Aber auch mit gesamten Paket ist der 36-Jährige sehr zufrieden. "Unser Auto ist aerodynamisch sehr stark. Es harmoniert gut mit dem Motor, was Leistung und Fahrbarkeit angeht. Es läuft mit viel Benzin gut, mit wenig Benzin - eigentlich mit allen Benzinmengen. Ich bin im Moment wirklich sehr glücklich', sagte der Brasilianer, der bei der Besetzung der Cockpits aufgrund seiner Erfahrung den Vorzug vor seinem jungen Landsmann Bruno Senna erhalten hatte.

Button fühlt sich für seine Treue belohnt

Auch Teamkollege Jenson Button hat gut lachen. Der Brite mochte die Freude darüber, dem Team auch in seiner schwärzesten Stunde nach dem Honda-Ausstieg die Treue gehalten zu haben, nicht verhehlen. "Klar habe ich riskiert, ohne Job dazustehen.
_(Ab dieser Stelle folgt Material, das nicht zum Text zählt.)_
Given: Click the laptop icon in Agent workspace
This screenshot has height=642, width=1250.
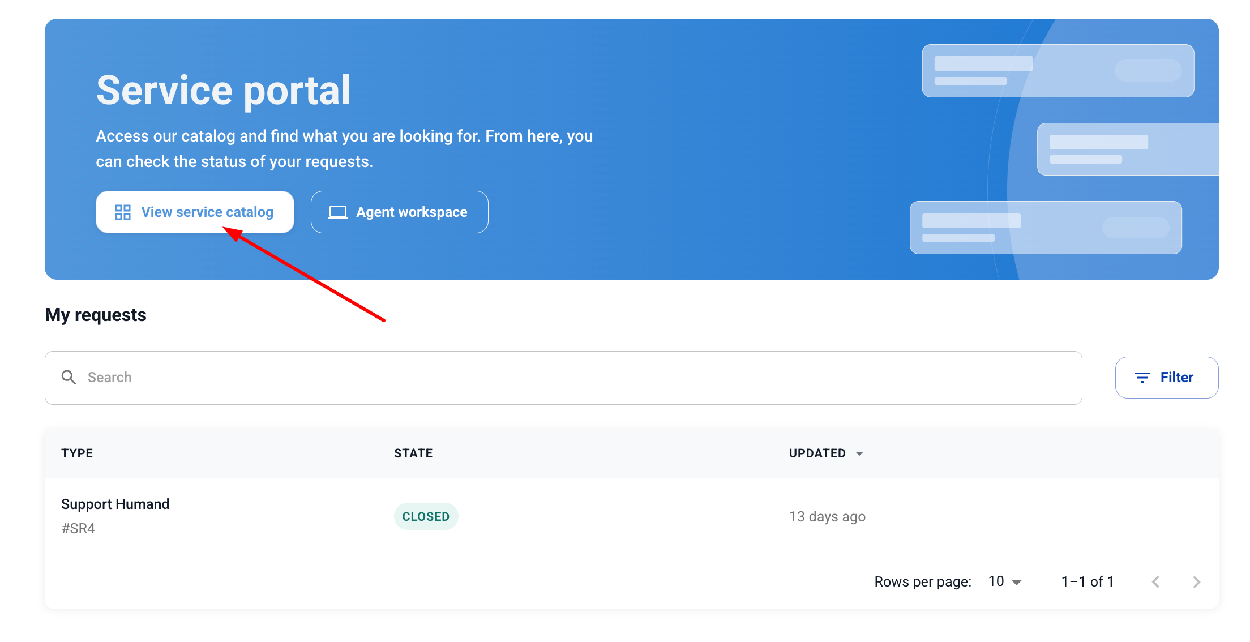Looking at the screenshot, I should click(x=338, y=212).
Aber ich wusste anhand der Daten, was mich erwartet, wenn das Team überlebt", sagte Button.

110 Runden ohne Probleme

Zufrieden ist auch Teamchef Ross Brawn: "Wir sind sehr spät ins Wintertestprogramm gestartet, sodass wir insgesamt nur sieben Testtage bis Melbourne hatten. Daher konzentrierten wir uns auf die Zuverlässigkeit und auf das Zurücklegen möglichst vieler Kilometer. Das ist uns diese Woche gelungen", sagte der ehemalige Technische Direktor von Ferrari und Benetton. Die 110 Runden ohne technische Panne dürften ihn deshalb mindestens genau so gefreut haben, wie die schnellen Rundenzeiten.